I got my first tag as a gift from my parents when I was 14. It was a very reliable F1 quartz model. Tried other brands over the years, got a Link WJ1110 a few years ago, and a 500m Aquaracer Chrono CAJ2110 last year when I celebrated my 
34th birthday


----------



## Andy Tian (Feb 1, 2012)

I got a 2000 Eclusive quartz when i was in college. Wore it for about 15 years before i got a Glashütte Original senator chronograph as a gift that reignited my interest in watches. At about the same time i came across the newly launched carrera 1887 black dial with bracelet which i bought for everyday use so as not wear out the leather strap on the GO. However i soon found it hard getting the carrera off my wrist! Nevermind the GO's stature as a serious manufacture with impecable pedigree. I then felt it was a waste keeping the GO as i don't enjoy wearing it that much so i sold it to help fund my latest piece. A monaco vintage cal 11 about a few days ago  A pre 33rd birthday gift to myself


----------



## enricodepaoli (Feb 24, 2008)

Some great stories here. I fully respect and enjoy these long term relationships to these very personal belongings.


----------



## MoodyKeyboard (May 14, 2011)

Age 28 ......


----------



## officesloth (Mar 1, 2012)

21 when i get mine in tomorrow. paying off with my paycheck.
hoping to pick up a few more different watches within the next few years.


----------



## CliveO (Feb 28, 2012)

I am 31 and I have had my Tag for about 6 years now. So reliable and accurate even to this day, I love it!


----------



## KylePavao (Dec 12, 2011)

26. I have a Tag Carrera Automatic Calibre 5. 
Other watches... Oris Divers Date
Tutima DI300
Fortis Flieger Cockpit


----------



## pradeep77 (Jul 10, 2011)

I'm 34. Present tags - Carrera cv2013 and Link auto Chrono.


----------



## JWNY (Mar 12, 2012)

I will be 30 shortly.

Bought my first ever TAG. Have been dreaming about it for more than a decade! A humble Automatic Calibre 5 Carrera 39MM

Hope to get another in near future.

Best,
JWNY


----------



## sjb (Aug 7, 2007)

I am 59,just got my first Tag Aquaracer as an early 60th Birthday present,very early,its not until February next year!


----------



## Eeeb (Jul 12, 2007)

sjb said:


> I am 59,just got my first Tag Aquaracer as an early 60th Birthday present,very early,its not until February next year!

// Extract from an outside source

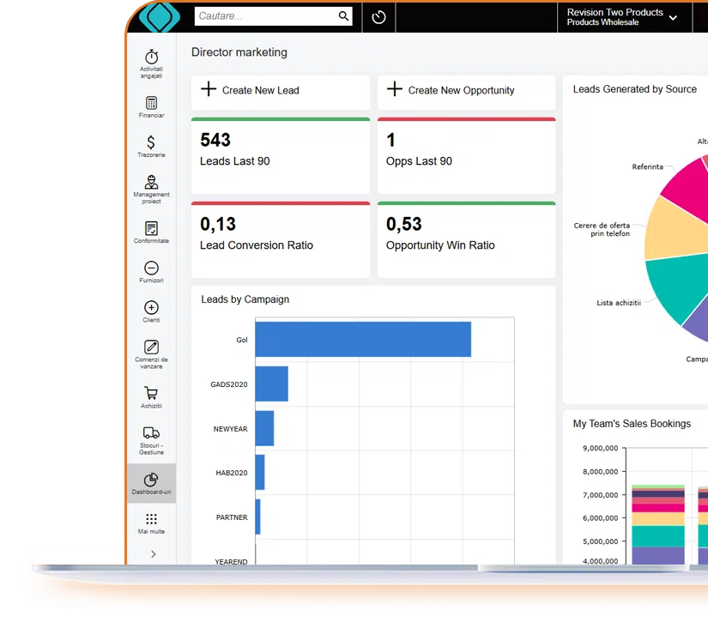The height and width of the screenshot is (628, 708).
Task: Open Achizitii shopping cart icon
Action: [x=151, y=396]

That's about the age I got my first TAG ... actually a Heuer. I like vintage! But I own more now.... I bet you will too!


----------



## Protest (Mar 19, 2012)

I got a 300M Aquaracer with the alarm about 2 years ago as a gift from my older brother for graduating college when I was 23. I didn't know much about watches, and all I knew about Tag was that it was the Tiger Woods watch company lol. Anyway, I got it, and I never wore it. I found out how much it cost, and I was afraid to wear something that was like $1700 or whatever.

I got a "real" job about 5 months later, and I started wearing it to work. Then I noticed all the scratches, and said to myself "Oh no I can't wear this I'm ruining it!" I told that to my brother and he basically called me a moron and said wear the watch haha. I still didn't take his advice though, I only wore it on occasion. 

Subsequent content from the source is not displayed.